ACTIVITY LIST
1. From the personal statement on multimedia work below, extract word for word the stretch from "I’ve been building" through "for audio engineering.".
2. Answer the following questions using the personal statement on multimedia work below.
(a) At the intersection of which three fields does the writer say their identity is forged?
(b) Since what age has the writer been building visual worlds?
(c) Which program does the writer name for video?
3. Proceed with the personal statement on multimedia work below, writing onward from its final sentence.

PASSAGE TO READ
+++
In my work, my role is to be a multimedia architect who believes in true connection between disciplines. My identity is forged at the intersection of graphic design, music engineering, and cinematic storytelling.
I’ve been building visual worlds since I was six years old, translating the plastic art influence of my father into a digital landscape where I now act as a multidisciplinary translator, guide and counselor. I take raw human intention and build the technical bridge necessary for it to become a reality.
My "tools" are an extension of my artistic background. I don't just "edit video" or "make a beat"; I try to mix in the whole spectrum and take the best from each can give me. On any given day, I am moving between Photoshop for photorealistic editing and graphic design, Illustrator for vertex, Premiere for video, and FL Studio or ProTools for audio engineering.
Even with Adobe, Google, OpenAI, Meta and other’s AIs becoming better at multitasking multimedia, having the traditional roots down makes me have the context and the criteria to take the correct decisions guiding the intelligent tools. Because I understand the "roots" of each medium, I can ensure that the visual pulse of a project perfectly matches its artistic heart, whether I'm working for a global brand or a niche artistic project.
+++
DATA SHOWN
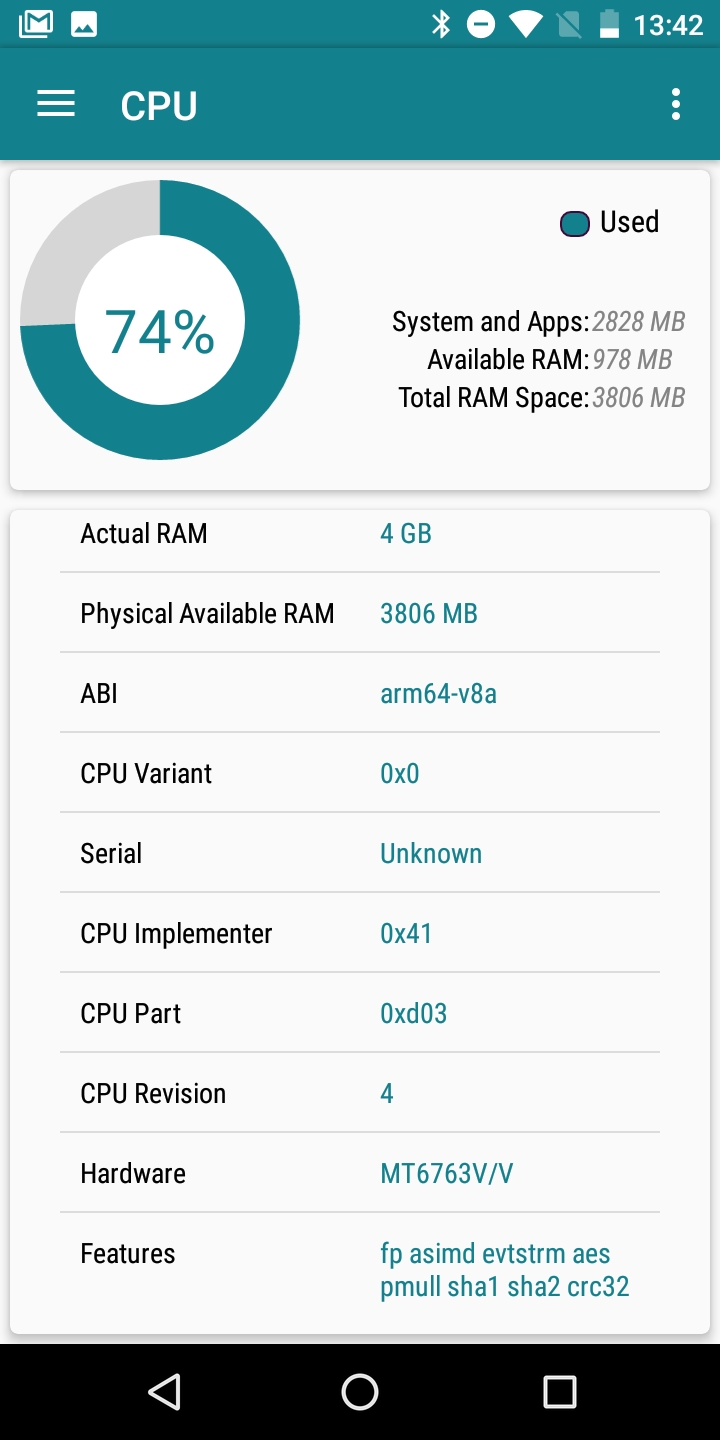Screen dimensions: 720x1440
Task: Tap the Bluetooth status icon
Action: coord(441,24)
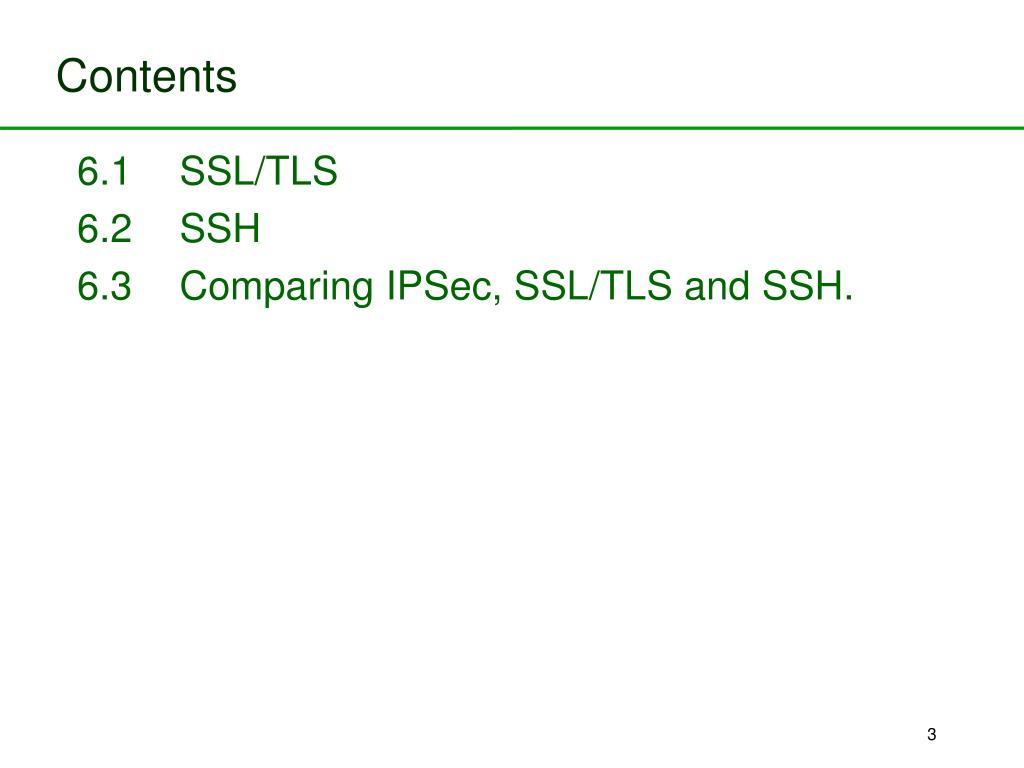Select the whole 6.3 Comparing list entry

[x=465, y=287]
+++
OUTPUTS BY TASK
1.
I’ve been building visual worlds since I was six years old, translating the plastic art influence of my father into a digital landscape where I now act as a multidisciplinary translator, guide and counselor. I take raw human intention and build the technical bridge necessary for it to become a reality.
My "tools" are an extension of my artistic background. I don't just "edit video" or "make a beat"; I try to mix in the whole spectrum and take the best from each can give me. On any given day, I am moving between Photoshop for photorealistic editing and graphic design, Illustrator for vertex, Premiere for video, and FL Studio or ProTools for audio engineering.

2.
(a) Graphic design, music engineering, and cinematic storytelling.
(b) Since six years old.
(c) Premiere.

3.
Every project is concept-driven. Before I touch a computer, I look for the "oddities"—the unique, human traits of a brand or an artist that make them stand out. I treat design as a laboratory where we test the limits of the analog and the digital.
I don't follow a pre-set formula; I lead and follow the brand’s journey. I start with a strategy to identify the brand’s voice, move to art direction to form the aesthetic language, and only then do I move toward the project’s completion.
In every project I work on, I try to start from the root purpose of the brand’s existence to begin with. Because the computer is a medium and a tool, not the source of inspiration. When I sit face-to-face with a client, I need the vulnerability of a pencil to pin down the key ideas that an algorithm might smooth over.
The notebook is my anchor to reality. I like to reflect over what really is bringing true value to a brand. More than the effect of relevance, the unique purpose in the brand’s voice. I often carry a camera to capture street-level inspiration that later becomes the foundation of high-tech workflow. It ensures that the "soul" of the work stays human before the digital processing begins.
The models available offer extreme speed, but somehow still lack intent. My role is to provide the "why" behind the "what." I started designing at age six, watching my father—a master plastic artist—translate human truth onto canvas. That foundational pulse is something an algorithm cannot replicate. I don’t just "prompt" an AI; I command it through a hybrid workflow where my expertise in photorealistic editing, music production, and art direction acts as the main filter. To me, AI is a "medium," not the formula itself. If you rely solely on the machine, you produce "safe design"—predictable and hollow. I use my technical depth in tools like Stable Diffusion—even having created my own checkpoint files before Higgsfield or Sora 2.0 came out—to ensure the output is a unique reflection of a specific human concept, not a generic average of the internet. My expertise allows me to guide the machine into "uncomfortable routes" where true innovation lives.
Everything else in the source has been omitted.